Cada vez te pusiste más paranoico. No nos dejaba salir con nuestros compañeros, nada de fiestas ni pololeos. Derechito del colegio a la casa, nos advertías con tu dedo índice en el aire. Nada de nada, estamos en guerra, repetías. Casi nos tenías como rehenes. La mamá andaba por la casa con bata y pantuflas, con enormes lagunas moradas bajo sus ojos. No se enteraba de nada. Un par de años más tarde murió de Alzheimer. Apenas pudimos abandonamos el llamado hogar. Tuvieron que pasar veinte años para que finalmente fueras condenado a cadena perpetua y se te reconociera como uno de los torturadores más crueles y sangrientos de nuestra dictadura. Un monstruo, dijeron hombres y mujeres, víctimas de tu locura y barbarie. Dentro y fuera de Chile, con una memoria asombrosa, los sobrevivientes describieron con detalles cómo tú dirigías las sesiones de torturas, los golpes, la picana, la electricidad en las extremidades, en la lengua, los pezones, la vagina, los genitales, los perros y las ratas, las quemaduras, las violaciones, la ruleta rusa, el encierro, la música estridente que ahogaba los aullidos de los detenidos. Tú dabas las instrucciones, cuándo seguir, cuándo parar. A veces tú mismo los rematabas ahogándolos con una bolsa plástica. Te ensañaste con las embarazadas. Dabas la orden de quemar con soplete los rostros y las huellas dactilares de las víctimas para impedir que fueran reconocidas. Los prisioneros recordaban que tú entrabas a la sala silbando una melodía pegajosa, siempre la misma. Luego, te sentabas, prendías un cigarrillo y pedías un café cortado.

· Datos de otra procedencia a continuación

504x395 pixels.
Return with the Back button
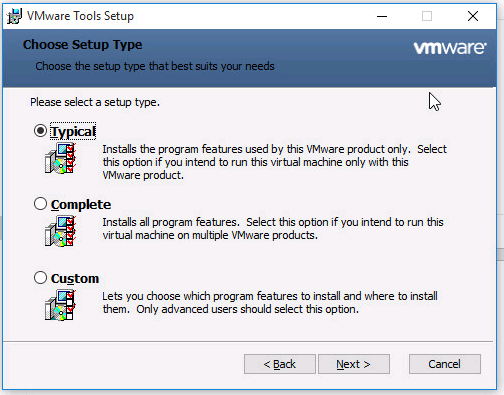280,364
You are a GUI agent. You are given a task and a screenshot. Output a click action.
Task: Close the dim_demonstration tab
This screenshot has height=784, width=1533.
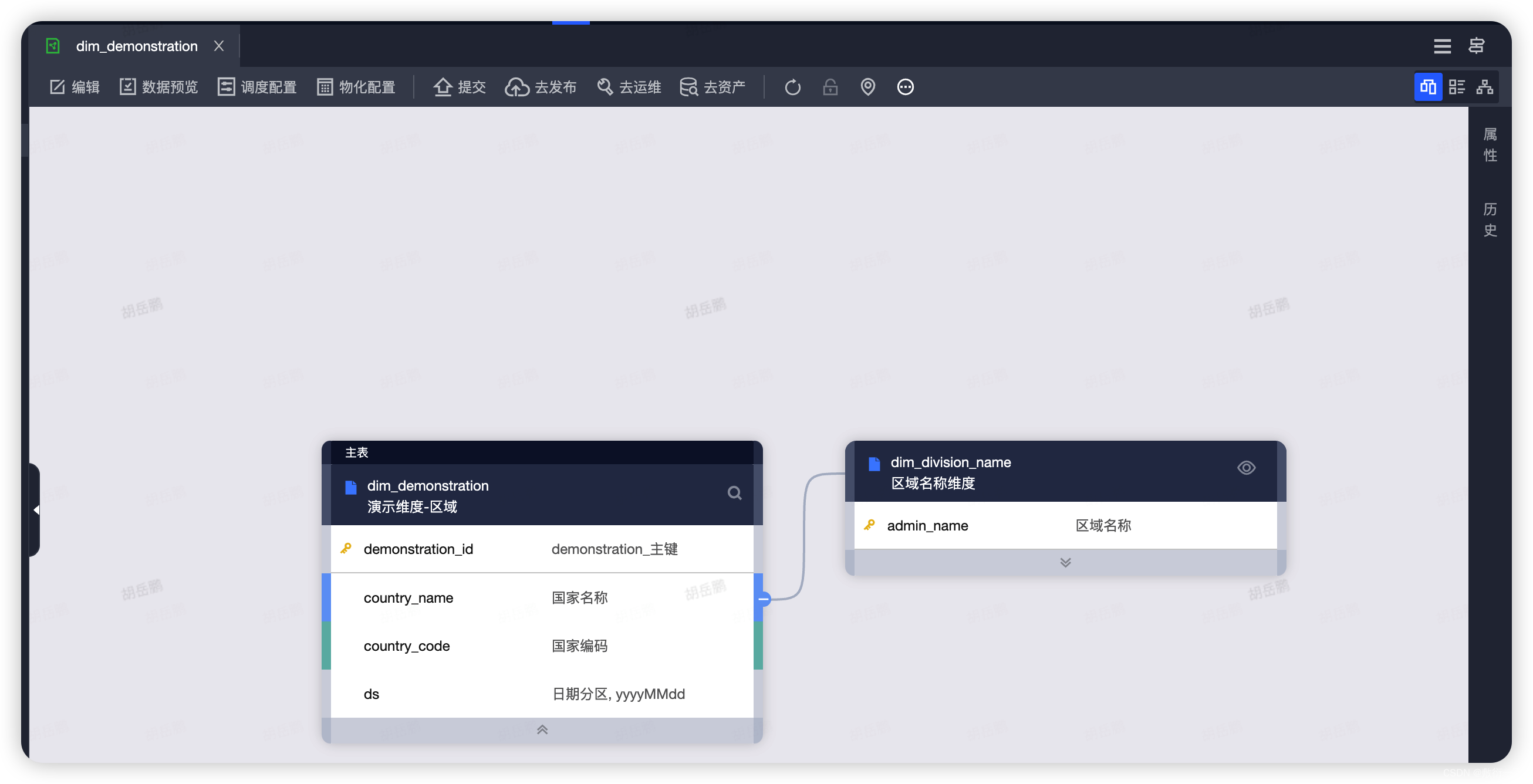click(x=219, y=46)
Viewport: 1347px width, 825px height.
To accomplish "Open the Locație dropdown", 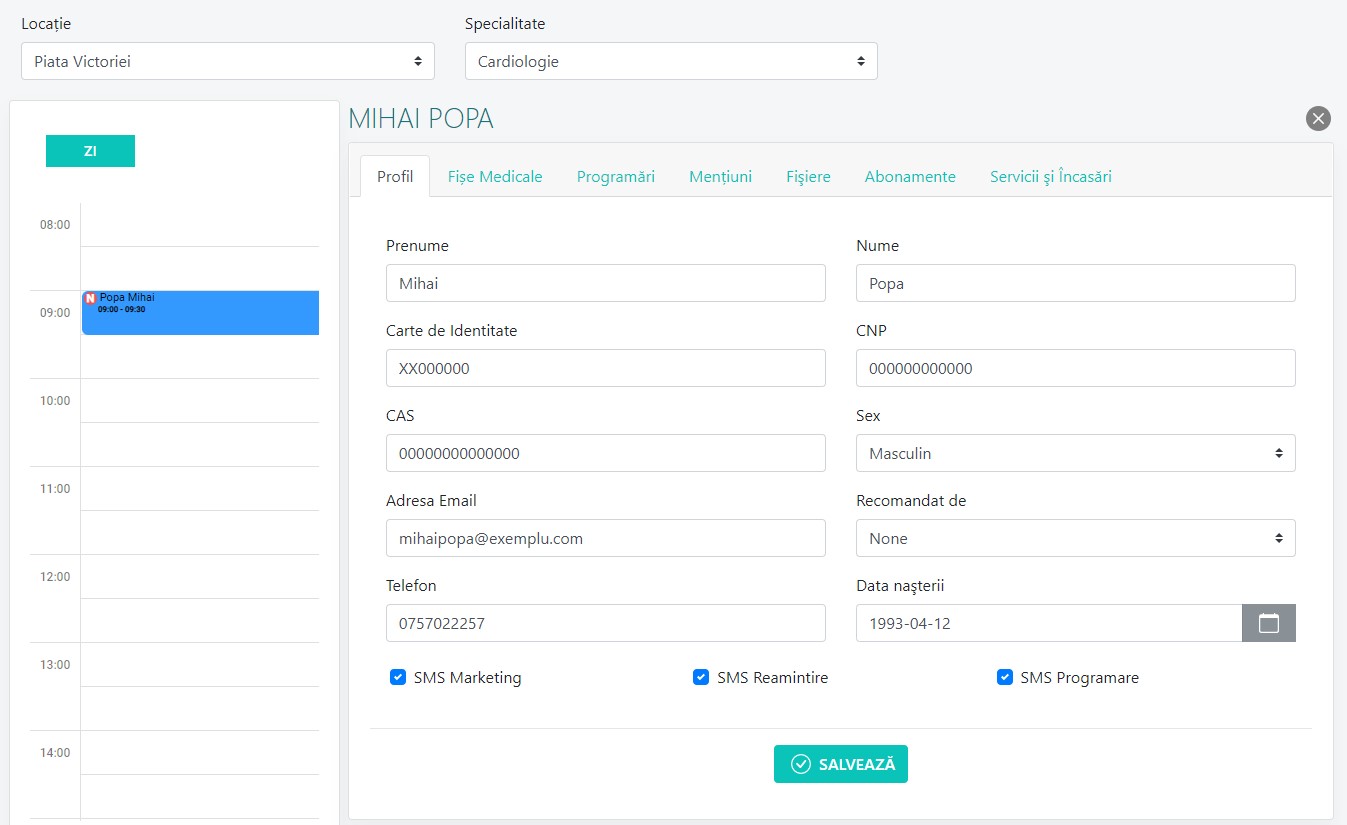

Te enfrentaste a un juicio, escuchaste impávido los testimonios de los sobrevivientes que reclamaban verdad, justicia y memoria. Los escuchaste con un rosario en la mano, la mirada muerta, las mejillas flácidas. Parecías un viejo bulldog. Nunca pediste perdón, nunca rompiste el pacto de silencio. Y cuando ya todo estaba dicho y hecho, hacia el final de los alegatos, colapsaste y tuviste un accidente cerebrovascular. Te operaron, pero no recuperaste la conciencia. Mejor así, pensé, quedaste atrapado en la neblina por siempre. Nunca te visité en la cárcel ni en el hospital. No fui a tu funeral. Mi hermano tampoco. La familia es la familia.